C) Configure Immutability on the vault with the Locked option, preventing any entity from modifying or deleting recovery points before the configured period ends.

D) Create a ReadOnly resource lock on the vault, which prevents deletions while active.


Answer Key and Explanations​

Answer Key β€” Question 1​

Answer: B

Explanation:

  • A Recovery Services Vault is a regional resource: it can only protect resources located in the same region where the vault was created. This is a fundamental architectural limitation, not a subscription or policy restriction.
  • Alternative A is false because Azure Backup is not a global service; the vault is explicitly tied to a region.
  • Alternative C describes incorrect behavior: it's not possible to use a vault from one region to protect VMs from another region, regardless of cost considerations.
  • Alternative D correctly mixes subscription scope with regional scope, but the premise is wrong: the vault doesn't cross regions. For the described scenario, the correct solution is to create a vault in each region.

Answer Key β€” Question 2​

Answer: B

Explanation:

  • Azure Backup applies retention rules additively: a recovery point is kept as long as any retention rule still covers it. A point created on a Sunday can simultaneously qualify as both a daily point and a weekly point.
  • In this case, the Sunday point is retained for 4 weeks by the weekly rule, even though the 7-day daily rule has already expired for that date.
  • Alternative A reverses the logic: Azure Backup doesn't ignore daily retention; it keeps the point for the longest period among all applicable rules.
  • Alternatives C and D describe non-existent behaviors in the product. There's no global 30-day grace period, and vault default policies don't override custom policies already applied.

Answer Key β€” Question 3​

Answer: False

Explanation:

  • Azure Backup enforces explicit protection that prevents deletion of a vault containing protected items or retained data. The deletion operation fails with an error until all backup items are disassociated and retention data is removed or expired.
  • This restriction exists precisely to avoid accidental loss of recovery data. The administrator must stop protection for each item, delete associated backup data, and only then delete the vault.
  • This behavior is relevant in environment decommissioning scenarios and is a common failure point in automations that try to destroy resources in incorrect order.
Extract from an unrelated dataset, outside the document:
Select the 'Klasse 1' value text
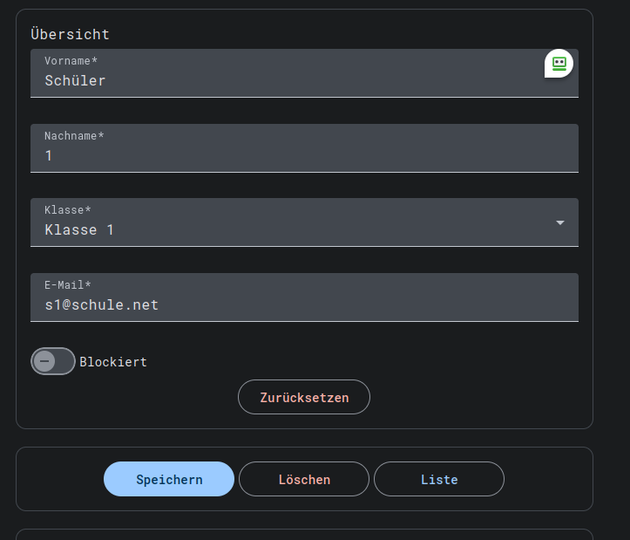click(79, 230)
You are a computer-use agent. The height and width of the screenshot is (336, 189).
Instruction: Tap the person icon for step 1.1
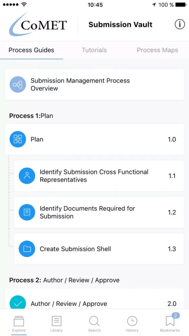(27, 176)
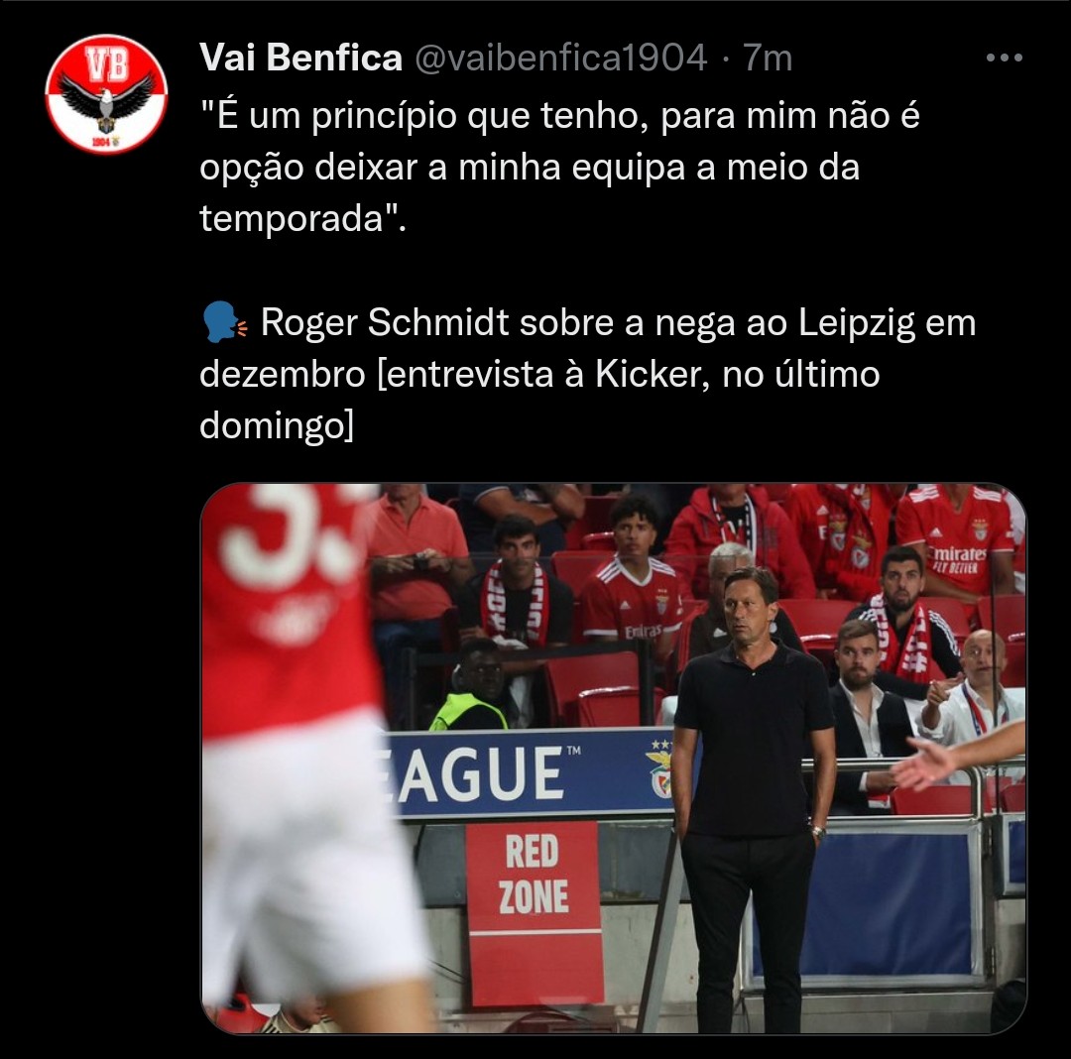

Answer Key β€” Question 4​

Answer: B

Explanation:

  • Azure Backup distinguishes between backing up the VM as a whole (disk snapshot) and backing up the SQL Server workload within the VM. For the second scenario, the correct type is SQL in Azure VM, and the AzureBackupWindowsWorkload extension needs to be installed on the VM and databases need to be discovered by the vault before appearing as protectable items.
  • The correct process includes: selecting the vault, using the Discover DBs option pointing to the VM, which installs the extension and automatically registers SQL instances.
  • Alternative A is wrong: SQL Server backup on VM is widely supported and is a primary use case for Azure Backup.
  • Alternatives C and D describe fictitious behaviors: there's no Application Aware vault type configured at creation, and there's no --workload-type MSSQL CLI parameter for initial snapshot.

Answer Key β€” Question 5​

Answer: C

Explanation:

  • The Immutability feature with Locked mode prevents any entity, including global administrators, from deleting or modifying recovery points during the configured period. Once locked, Locked mode cannot be reverted, making it suitable for compliance requirements and protection against ransomware attacks with credential compromise.
  • Alternative A describes Soft Delete, which protects against accidental deletion by offering a 14-day recovery window after deletion request. It doesn't prevent deletion by privileged operators and doesn't guarantee the 90 days required in the statement.
  • Alternative B applies a restriction to the vault as a resource, but doesn't protect internal recovery points against deletion by operators with vault permissions.
  • Alternative D uses a ReadOnly lock that prevents deletion of the vault itself, but doesn't protect backup management operations within the vault, such as recovery point deletion via backup service API.